If you are a licensed driver in the United States, chances are you’re familiar with the inevitable frustration often experienced due to the inconsiderate actions of other drivers. These days, it seems more and more motorists could use a lesson in interstate etiquette. More specifically, driving slow in the left lane, also known as impeding the flow of traffic. During my daily 40-minute commute, I often find myself stuck in a pod of traffic created by one oblivious individual clogging up the left lane. When said individual finally moves over and traffic is able to flow once again, I automatically hit them with a soul-piercing glare as I make my pass, like how dare you drive the speed limit and inconvenience me when I’m late due to my own poor time management skills? The majority of the time it seems that the aforementioned left-lane slowpoke had no idea that they were doing anything wrong. I mean, it’s maddening! By the time I arrive (late) to the office, I’m in a bad mood, my day already starting off on the wrong foot. Kidding aside, driving slow in the left lane is dangerous, contributes to traffic jams and causes wrecks. Admittedly, I let the actions of other drivers affect me way more than they should. Regardless, I can’t just pretend like this isn’t getting a bit out of hand. Left-lane slowpokes have become a huge problem. I can no longer sit idly by and let this atrocity continue. I feel a need, nay…an obligation to bring awareness to this dangerous offense.

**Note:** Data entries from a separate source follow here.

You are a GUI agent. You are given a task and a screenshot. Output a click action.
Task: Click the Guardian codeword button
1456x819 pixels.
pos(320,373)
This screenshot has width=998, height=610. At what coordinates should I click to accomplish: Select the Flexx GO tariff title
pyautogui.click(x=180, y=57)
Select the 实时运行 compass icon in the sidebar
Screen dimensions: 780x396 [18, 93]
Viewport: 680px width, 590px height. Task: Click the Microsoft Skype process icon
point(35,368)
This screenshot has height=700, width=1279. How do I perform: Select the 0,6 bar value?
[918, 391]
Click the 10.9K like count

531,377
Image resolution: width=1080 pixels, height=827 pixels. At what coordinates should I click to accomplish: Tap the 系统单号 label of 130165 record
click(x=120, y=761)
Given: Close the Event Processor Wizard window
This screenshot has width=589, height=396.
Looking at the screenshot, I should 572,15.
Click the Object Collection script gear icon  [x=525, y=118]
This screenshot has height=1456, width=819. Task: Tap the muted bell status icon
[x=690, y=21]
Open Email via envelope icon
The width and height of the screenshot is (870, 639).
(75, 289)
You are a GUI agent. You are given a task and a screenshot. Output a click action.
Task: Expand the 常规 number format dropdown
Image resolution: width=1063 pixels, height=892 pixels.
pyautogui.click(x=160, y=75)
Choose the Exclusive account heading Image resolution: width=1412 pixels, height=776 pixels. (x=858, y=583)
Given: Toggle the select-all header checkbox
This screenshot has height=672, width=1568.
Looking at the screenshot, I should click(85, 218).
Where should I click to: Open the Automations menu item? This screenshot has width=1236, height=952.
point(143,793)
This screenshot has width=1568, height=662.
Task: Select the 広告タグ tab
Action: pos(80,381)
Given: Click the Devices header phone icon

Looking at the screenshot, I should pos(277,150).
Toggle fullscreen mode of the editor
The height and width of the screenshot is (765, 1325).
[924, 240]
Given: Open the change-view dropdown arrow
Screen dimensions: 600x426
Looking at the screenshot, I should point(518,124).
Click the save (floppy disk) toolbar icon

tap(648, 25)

Why driving slow in the left lane is dangerous.

Commonly known as the “fast lane”, the left lane is not a fast lane at all, but rather a passing lane. In most states, it is a law that you cannot travel in the left lane except to pass. As soon as you make your pass, you’re supposed to move back to the right lane if possible. The problem arises when a driver makes a pass, then just chills in the left lane. Faster traffic becomes blocked by the vehicle cruising in the left lane. The blocked drivers grow impatient, often hastily swerving into the right lanes to go around the slower vehicle. This is like a dam blocking a river. When a river is dammed, water ceases to flow and backs up, creating a lake. The same thing happens when the left lane is clogged, except the lake is now a crowd of enraged, reactionary drivers. This greatly increases the chances for an accident and is far more dangerous than speeding, hence the signage posted along most interstates urging slower traffic to keep right. According to studies, the biggest predictor of a crash is actually not speeding, but a driver’s variance from the speed of surrounding traffic. A vehicle traveling five miles per hour faster than the surrounding traffic is less likely to cause a crash than a vehicle in the left lane traveling just five miles per hour slower than the flow of traffic. Because of this, officers in some states have started ticketing those who camp out in the left lane.

Left-lane campers will often try to justify their actions by pulling the ol’ speed limit card. “Well, if I’m driving under the speed limit, then I’m doing nothing wrong, the other drivers are breaking the law by driving too fast. I’ll slow those speeders down and teach them a lesson!”. Look, this is not personal. Slowing speeders down is not your job. Just move over. You may think you’re doing everyone a favor and keeping the roads safe by regulating speeders, but blocking the left lane is far more dangerous than speeding. It doesn’t matter how fast others are driving, if you are impeding traffic you are the problem.

Just to be clear, I have nothing against those who choose to drive slower. Like I mentioned earlier, it’s not personal. Traveling at high speeds on a crowded interstate can definitely be intimidating. If you prefer to drive slower, that’s cool, just move to the right lane. It’s not only the right thing to do, it’s also the law in most states. Driving is a privilege that we should never take for granted. By paying attention to your surroundings and familiarizing yourself with traffic laws, roadways across the country will become safer and less hazardous for all drivers.